「む?……ああ、螢…おかえり。娘のお手伝いは出来たか?手洗いとうがいは?」
「た……っ、……ただいま戻りました…我が母……」
素早く靴を脱ぎ、家の中では浮遊自由な螢はふよふよと浮きながら家の居間を真っ直ぐに目指した。
その間、ご丁寧にもきちんと手洗いうがいをして、歩くことよりも早い浮遊で今現在、螢は居間にいる。
居間で螢が見たのは………赤の長髪、赤の長身の彼の膝にちょこんと座り、その胸板を背もたれがわりにして赤い彼と共にテレビを見ていた白髪の彼女。

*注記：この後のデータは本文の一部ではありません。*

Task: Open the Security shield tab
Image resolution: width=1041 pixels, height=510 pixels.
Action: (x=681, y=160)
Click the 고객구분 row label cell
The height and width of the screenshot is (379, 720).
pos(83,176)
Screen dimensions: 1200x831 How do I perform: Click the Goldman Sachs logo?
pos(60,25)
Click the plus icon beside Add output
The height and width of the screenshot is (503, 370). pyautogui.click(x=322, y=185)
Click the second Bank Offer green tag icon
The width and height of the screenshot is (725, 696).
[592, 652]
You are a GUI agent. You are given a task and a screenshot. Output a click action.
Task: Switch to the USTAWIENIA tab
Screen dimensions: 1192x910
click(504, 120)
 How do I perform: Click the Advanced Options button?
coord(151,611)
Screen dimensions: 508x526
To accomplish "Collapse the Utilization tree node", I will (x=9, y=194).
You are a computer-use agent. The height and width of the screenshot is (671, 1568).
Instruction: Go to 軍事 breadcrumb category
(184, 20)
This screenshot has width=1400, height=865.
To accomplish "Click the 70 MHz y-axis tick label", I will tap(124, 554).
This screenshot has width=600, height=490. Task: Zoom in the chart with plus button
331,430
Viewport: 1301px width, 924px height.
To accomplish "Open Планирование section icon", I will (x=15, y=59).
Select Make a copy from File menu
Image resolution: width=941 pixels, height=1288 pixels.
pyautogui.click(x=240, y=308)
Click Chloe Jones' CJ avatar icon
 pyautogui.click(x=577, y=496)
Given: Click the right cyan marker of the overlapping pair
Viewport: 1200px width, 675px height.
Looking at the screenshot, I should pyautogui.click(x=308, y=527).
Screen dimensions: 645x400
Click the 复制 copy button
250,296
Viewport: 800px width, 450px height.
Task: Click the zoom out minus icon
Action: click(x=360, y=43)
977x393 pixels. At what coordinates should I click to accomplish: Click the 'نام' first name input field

白いソファーの上に座り、ゆったり時間を満喫中のふたりがそこにいた。
「ただいまですー………あ、赤のお兄さんお仕事終わったんですねー?」
「おーおかえりー……そうだよ、やっと終わったんだよ……あー……」
三日ぶりの居間だよ、と赤い彼は白髪の彼女のふわふわとした頭の腕に顎を置き、彼女の腹部に回している手の力をきゅーっと僅かばかり強くした。
それに螢の頬はぷーっ、と膨れるばかりであり、ふよりふよりと赤い彼にゆっくりと近づいて腕をぐいぃーと引っ張った。
飛べはするが速度はあまり早くない。しかし歩くよりも全然早いのが螢の浮遊。
おかげで家庭内交通事故は今のところはない。
「あーかーっ!!!何を!我が母をぎゅーっとしておるのだっ!!!」
「いやぁ、ねー?ばあちゃん抱っこするのが一番の癒やしなんだがなぁ…」
うん、知っている。と若草色の彼女はそれを見ながら台所に向かい、買ってきたものをエプロン姿な金色の彼に渡した。